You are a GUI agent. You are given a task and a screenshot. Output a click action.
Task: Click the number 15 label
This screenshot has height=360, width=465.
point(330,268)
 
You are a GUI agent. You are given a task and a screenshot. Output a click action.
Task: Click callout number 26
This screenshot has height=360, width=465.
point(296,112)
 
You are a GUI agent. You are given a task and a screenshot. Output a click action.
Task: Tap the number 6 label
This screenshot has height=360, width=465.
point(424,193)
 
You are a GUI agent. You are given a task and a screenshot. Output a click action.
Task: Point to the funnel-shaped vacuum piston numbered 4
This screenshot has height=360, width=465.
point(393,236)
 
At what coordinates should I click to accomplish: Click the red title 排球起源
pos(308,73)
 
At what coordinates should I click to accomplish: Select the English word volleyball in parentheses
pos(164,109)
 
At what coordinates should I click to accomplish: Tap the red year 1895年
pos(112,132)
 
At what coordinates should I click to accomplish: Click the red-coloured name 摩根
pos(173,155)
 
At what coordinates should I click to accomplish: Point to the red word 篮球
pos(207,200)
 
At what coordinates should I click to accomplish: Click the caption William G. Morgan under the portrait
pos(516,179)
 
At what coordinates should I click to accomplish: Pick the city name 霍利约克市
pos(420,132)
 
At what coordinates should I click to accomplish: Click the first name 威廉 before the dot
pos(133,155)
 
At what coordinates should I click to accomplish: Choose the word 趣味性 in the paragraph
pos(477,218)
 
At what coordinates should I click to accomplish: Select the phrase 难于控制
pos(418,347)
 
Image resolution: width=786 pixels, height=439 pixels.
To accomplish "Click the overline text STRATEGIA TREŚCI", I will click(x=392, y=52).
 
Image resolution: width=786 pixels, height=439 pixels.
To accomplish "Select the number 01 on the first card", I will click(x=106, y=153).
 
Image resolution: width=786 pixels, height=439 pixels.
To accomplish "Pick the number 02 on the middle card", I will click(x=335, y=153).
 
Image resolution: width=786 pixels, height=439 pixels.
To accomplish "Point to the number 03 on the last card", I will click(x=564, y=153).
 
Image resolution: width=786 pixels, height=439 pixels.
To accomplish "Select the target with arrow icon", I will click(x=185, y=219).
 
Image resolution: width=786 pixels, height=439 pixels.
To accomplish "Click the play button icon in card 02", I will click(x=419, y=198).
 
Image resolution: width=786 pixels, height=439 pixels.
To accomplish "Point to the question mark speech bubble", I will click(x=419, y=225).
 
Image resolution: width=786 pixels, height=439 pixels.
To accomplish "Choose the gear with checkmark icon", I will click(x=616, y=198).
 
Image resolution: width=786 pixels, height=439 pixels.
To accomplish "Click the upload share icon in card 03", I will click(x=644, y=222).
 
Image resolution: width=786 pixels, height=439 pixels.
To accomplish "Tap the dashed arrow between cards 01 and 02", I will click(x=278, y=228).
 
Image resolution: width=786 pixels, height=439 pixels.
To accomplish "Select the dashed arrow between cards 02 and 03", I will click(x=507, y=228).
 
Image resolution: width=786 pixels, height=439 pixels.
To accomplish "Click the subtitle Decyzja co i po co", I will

§ **GOAL**
Rewrite all of the items above, putting "position" in place of every "coordinates" and leaving everything else unchanged.

§ **SOLUTION**
You are a GUI agent. You are given a task and a screenshot. Output a click action.
Task: Click the number 15 label
This screenshot has height=360, width=465.
point(330,268)
 
You are a GUI agent. You are given a task and a screenshot. Output a click action.
Task: Click callout number 26
This screenshot has height=360, width=465.
point(296,112)
 
You are a GUI agent. You are given a task and a screenshot. Output a click action.
Task: Tap the number 6 label
This screenshot has height=360, width=465.
point(424,193)
 
You are a GUI agent. You are given a task and a screenshot. Output a click action.
Task: Point to the funnel-shaped vacuum piston numbered 4
This screenshot has height=360, width=465.
point(393,236)
 
At what position should I click to accomplish: Click the red title 排球起源
pos(308,73)
 
At what position should I click to accomplish: Select the English word volleyball in parentheses
pos(164,109)
 
At what position should I click to accomplish: Tap the red year 1895年
pos(112,132)
 
At what position should I click to accomplish: Click the red-coloured name 摩根
pos(173,155)
 
At what position should I click to accomplish: Point to the red word 篮球
pos(207,200)
 
At what position should I click to accomplish: Click the caption William G. Morgan under the portrait
pos(516,179)
 
At what position should I click to accomplish: Pick the city name 霍利约克市
pos(420,132)
 
At what position should I click to accomplish: Click the first name 威廉 before the dot
pos(133,155)
 
At what position should I click to accomplish: Choose the word 趣味性 in the paragraph
pos(477,218)
 
At what position should I click to accomplish: Select the phrase 难于控制
pos(418,347)
 
Image resolution: width=786 pixels, height=439 pixels.
To accomplish "Click the overline text STRATEGIA TREŚCI", I will click(x=392, y=52).
 
Image resolution: width=786 pixels, height=439 pixels.
To accomplish "Select the number 01 on the first card", I will click(x=106, y=153).
 
Image resolution: width=786 pixels, height=439 pixels.
To accomplish "Pick the number 02 on the middle card", I will click(x=335, y=153).
 
Image resolution: width=786 pixels, height=439 pixels.
To accomplish "Point to the number 03 on the last card", I will click(x=564, y=153).
 
Image resolution: width=786 pixels, height=439 pixels.
To accomplish "Select the target with arrow icon", I will click(x=185, y=219).
 
Image resolution: width=786 pixels, height=439 pixels.
To accomplish "Click the play button icon in card 02", I will click(x=419, y=198).
 
Image resolution: width=786 pixels, height=439 pixels.
To accomplish "Point to the question mark speech bubble", I will click(x=419, y=225).
 
Image resolution: width=786 pixels, height=439 pixels.
To accomplish "Choose the gear with checkmark icon", I will click(x=616, y=198).
 
Image resolution: width=786 pixels, height=439 pixels.
To accomplish "Click the upload share icon in card 03", I will click(x=644, y=222).
 
Image resolution: width=786 pixels, height=439 pixels.
To accomplish "Tap the dashed arrow between cards 01 and 02", I will click(x=278, y=228).
 
Image resolution: width=786 pixels, height=439 pixels.
To accomplish "Select the dashed arrow between cards 02 and 03", I will click(x=507, y=228).
 
Image resolution: width=786 pixels, height=439 pixels.
To accomplish "Click the subtitle Decyzja co i po co", I will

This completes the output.